We've all known the good and the bad and the mediocre. I had a professor once that literally and regularly yawned through his own lectures. You should have seen the class nodding off - daily. I had another in graduate school who would type out his lectures and then send his secretary into the thesaurus to find multi-syllabic graduate level words to spice up the text - and make it sound more advanced. We used to say that if his ideas were even remotely as profound as his words, it might have been impressive. It wasn't.

And there is that whole world of professional educators who simply gave up years ago. They are going through the motions, but that's it. The lesson plans are stale. They are over-worked, underpaid and long ago said good-bye to the ideals that brought them into the classroom in the first place.

But then there are those rare individuals who love their students as much as they love their subject matter. They wholeheartedly embrace all of the wonder and mystery of the world of knowledge. They live for the moment a student gets it. When the "aha" comes along, it's time for celebration. They build boundaries around the sacred arena of learning and refuse entry to those who would interrupt the process. It's far too important to be disturbed.

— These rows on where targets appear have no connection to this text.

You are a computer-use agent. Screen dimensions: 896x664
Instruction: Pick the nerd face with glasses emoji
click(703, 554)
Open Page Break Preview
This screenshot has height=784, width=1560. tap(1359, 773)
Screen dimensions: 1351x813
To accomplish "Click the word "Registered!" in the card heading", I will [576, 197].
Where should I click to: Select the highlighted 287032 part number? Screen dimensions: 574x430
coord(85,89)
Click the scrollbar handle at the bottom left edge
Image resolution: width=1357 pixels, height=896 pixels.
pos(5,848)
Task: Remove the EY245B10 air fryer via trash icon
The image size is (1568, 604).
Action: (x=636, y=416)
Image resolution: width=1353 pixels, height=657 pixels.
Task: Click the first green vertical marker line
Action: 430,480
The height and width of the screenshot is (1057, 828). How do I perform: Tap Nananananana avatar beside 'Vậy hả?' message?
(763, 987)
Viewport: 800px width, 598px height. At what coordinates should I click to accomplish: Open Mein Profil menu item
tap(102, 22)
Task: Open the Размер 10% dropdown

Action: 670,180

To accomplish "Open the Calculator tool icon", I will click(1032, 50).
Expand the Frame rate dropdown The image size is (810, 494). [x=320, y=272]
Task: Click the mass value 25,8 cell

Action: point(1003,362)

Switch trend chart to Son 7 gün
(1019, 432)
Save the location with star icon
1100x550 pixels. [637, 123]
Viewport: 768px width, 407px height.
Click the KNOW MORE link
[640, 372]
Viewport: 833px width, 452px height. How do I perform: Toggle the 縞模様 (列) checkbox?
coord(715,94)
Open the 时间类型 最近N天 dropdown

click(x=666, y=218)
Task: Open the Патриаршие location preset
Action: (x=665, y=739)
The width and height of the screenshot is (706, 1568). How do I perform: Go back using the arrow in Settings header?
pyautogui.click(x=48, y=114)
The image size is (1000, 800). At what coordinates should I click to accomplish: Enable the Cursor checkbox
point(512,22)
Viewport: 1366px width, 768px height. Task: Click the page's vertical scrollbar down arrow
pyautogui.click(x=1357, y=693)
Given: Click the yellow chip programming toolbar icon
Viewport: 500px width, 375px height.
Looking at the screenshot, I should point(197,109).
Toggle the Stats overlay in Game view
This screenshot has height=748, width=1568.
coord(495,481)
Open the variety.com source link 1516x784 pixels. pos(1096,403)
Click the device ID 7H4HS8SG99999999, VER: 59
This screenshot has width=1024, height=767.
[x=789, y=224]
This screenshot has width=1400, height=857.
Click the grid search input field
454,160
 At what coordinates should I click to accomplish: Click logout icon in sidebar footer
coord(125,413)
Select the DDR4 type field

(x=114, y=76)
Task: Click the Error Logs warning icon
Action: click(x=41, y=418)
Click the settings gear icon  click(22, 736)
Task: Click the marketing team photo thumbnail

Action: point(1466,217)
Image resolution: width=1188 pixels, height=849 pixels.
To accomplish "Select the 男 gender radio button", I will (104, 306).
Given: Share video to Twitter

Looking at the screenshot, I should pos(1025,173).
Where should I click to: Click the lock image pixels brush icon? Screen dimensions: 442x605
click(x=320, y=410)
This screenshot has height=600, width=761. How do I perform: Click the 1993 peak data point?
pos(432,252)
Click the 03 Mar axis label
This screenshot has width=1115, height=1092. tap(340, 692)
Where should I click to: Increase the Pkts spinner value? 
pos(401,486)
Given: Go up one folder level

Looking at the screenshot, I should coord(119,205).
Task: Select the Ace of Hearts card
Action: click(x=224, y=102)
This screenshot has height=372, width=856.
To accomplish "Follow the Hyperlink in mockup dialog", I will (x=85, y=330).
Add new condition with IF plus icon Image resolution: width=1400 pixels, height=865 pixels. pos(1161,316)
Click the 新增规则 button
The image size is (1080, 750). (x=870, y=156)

They bring joy and laughter and energy and focus to the task. And before you know it, your life is changed. You hardly know what hit you. You just know you will never again be the same.

 

As a leader, you are a teacher. High intelligence does not complicate, it illuminates. Today you will explain, sell, direct, motivate, correct, coach, review, resolve, inform. In every case you are a teacher.

Good teachers are not condescending. Good teachers look for understanding. They bring people to the point of comprehension. Get it? Good. Aha! That's what you want.

Teach well today. It really does matter.